Education Strategies
There are several strategies for those saving for a child’s education, such as 529 plans, Coverdell Education Savings Accounts (ESAs), and education tax credits. Navigating the different options and the temporary nature of some opportunities, however, can be challenging. Let’s take a look at the rules governing tax breaks for education.
529 Plans
These qualified tuition programs, offered as prepaid tuition plans or college savings plans, are valuable tools to help finance your children’s education. Prepaid tuition programs allow you to lock in today’s tuition rates at participating private and public colleges and universities. College savings plans, on the other hand, offer a range of investment options, typically a variety of mutual funds, which can be used to pay for tuition and other qualified education expenses at many colleges and universities nationwide.
In 2021, up to $10,000 of 529 funds per year can be used for qualified K-12 tuition expenses. Taxpayers can also rollover amounts from 529 plans into ABLE accounts. Under the Setting Every Community Up for Retirement Enhancement (SECURE) Act, up to $10,000 can be used to pay down the account beneficiary’s student loans and another $10,000 can be used to repay student loans held by their sibling. The law also allows 529 funds to be used for apprenticeships that are registered with the Federal Labor Department.
While state tax benefits for 529 plans vary, all 529 plans offer Federal tax benefits. Earnings grow tax-free and funds withdrawn to pay for qualified educational expenses, including the cost of computer equipment and Internet access, are also tax-free.
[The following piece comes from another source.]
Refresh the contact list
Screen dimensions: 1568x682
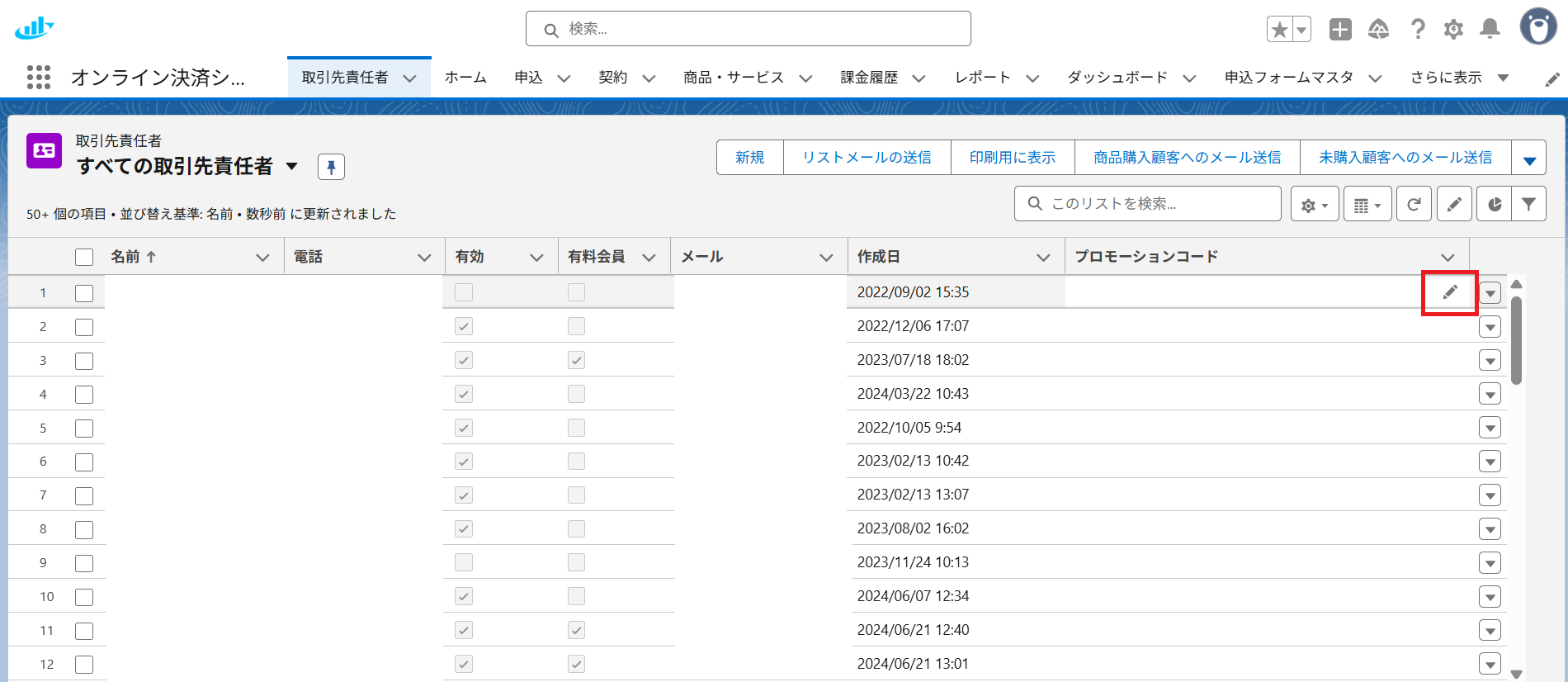click(1414, 204)
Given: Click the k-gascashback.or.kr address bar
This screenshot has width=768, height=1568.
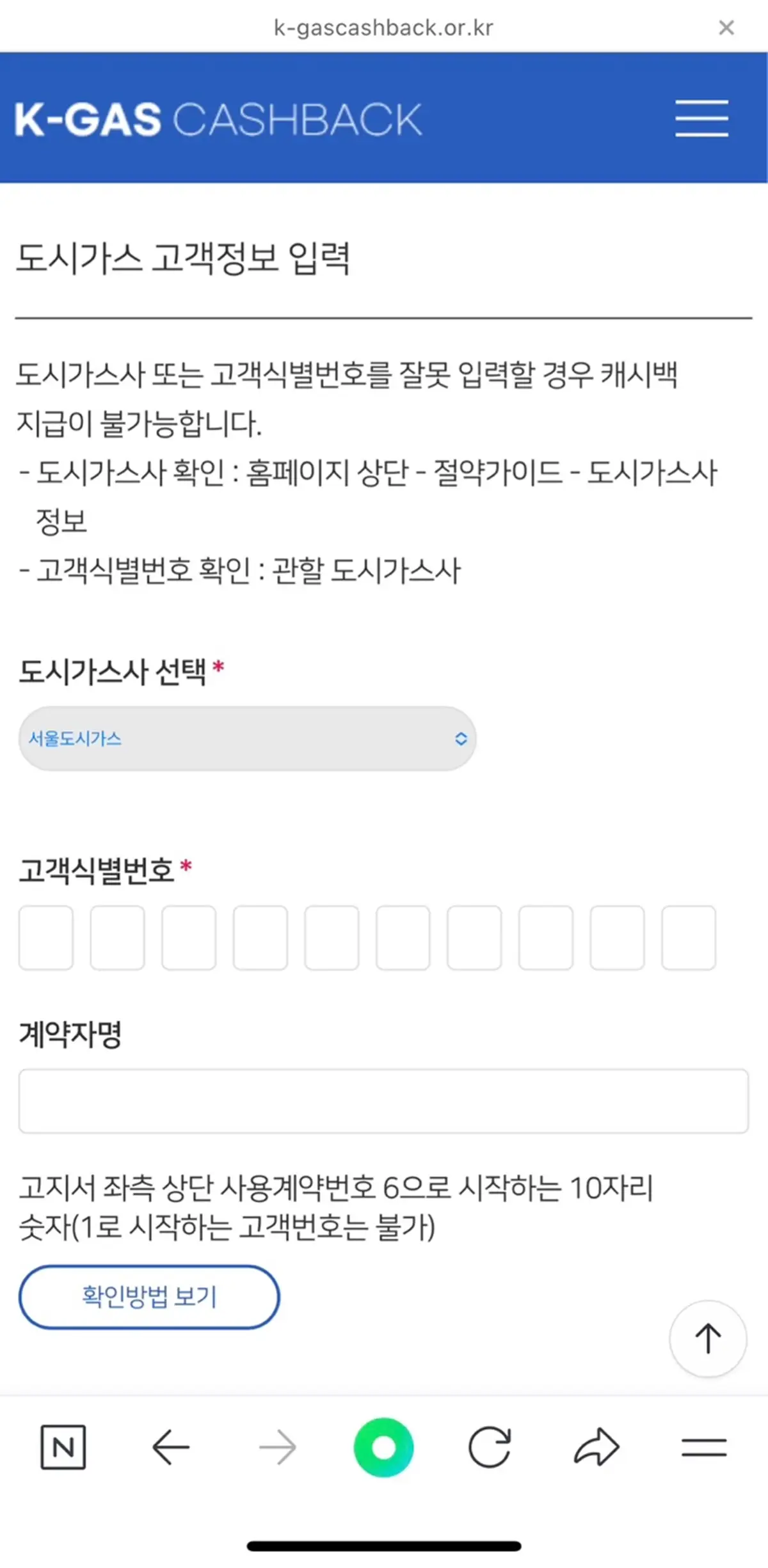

With a 529 plan, you are allowed a tax-free rollover once a year. This permits same-beneficiary transfers to another qualified tuition program. Rollovers to a different beneficiary may occur at any time, but some plans may charge a fee. You may use 529 plans in conjunction with other tax breaks. For example, you may claim the American Opportunity Tax Credit or Lifetime Learning Credit in the same year you make withdrawals from a 529 plan, as long as the same education expense is not used for both the education credit and the tax-free 529 withdrawal.
In addition, you may contribute to both a 529 plan and a Coverdell Education Savings Account (ESA) on behalf of the same beneficiary in the same year. As 529s have become more popular, many plan options have emerged. Each type of plan has its own rules and investment options. There are certain pros and cons associated with 529s, for example 529 plans may not be the best choice for low- and middle-income taxpayers who qualify for financial aid because 529 assets are considered when determining need for financial aid; you will be taxed and penalized on the earnings portion of any withdrawals if funds are not used for qualified education expenses; savings plans invested in stocks may lose money, so it may be wise to switch funds into less volatile investments as the beneficiary gets closer to college-age; you may not benefit from additional state tax breaks unless a plan is set up in your state of residence; and some states have residency requirements for establishing an account.
Contributions to a 529 plan on behalf of a beneficiary are considered a gift for gift tax purposes, and in 2021, up to $15,000 ($30,000 for joint filers) may be given tax free. Furthermore, a special gift tax rule allows individuals to make a tax-free, lump-sum contribution to a 529 plan of up to $75,000 ($150,000 for joint filers) in 2021; however, you are unable to make tax-free gifts on behalf of the same beneficiary for the next five years.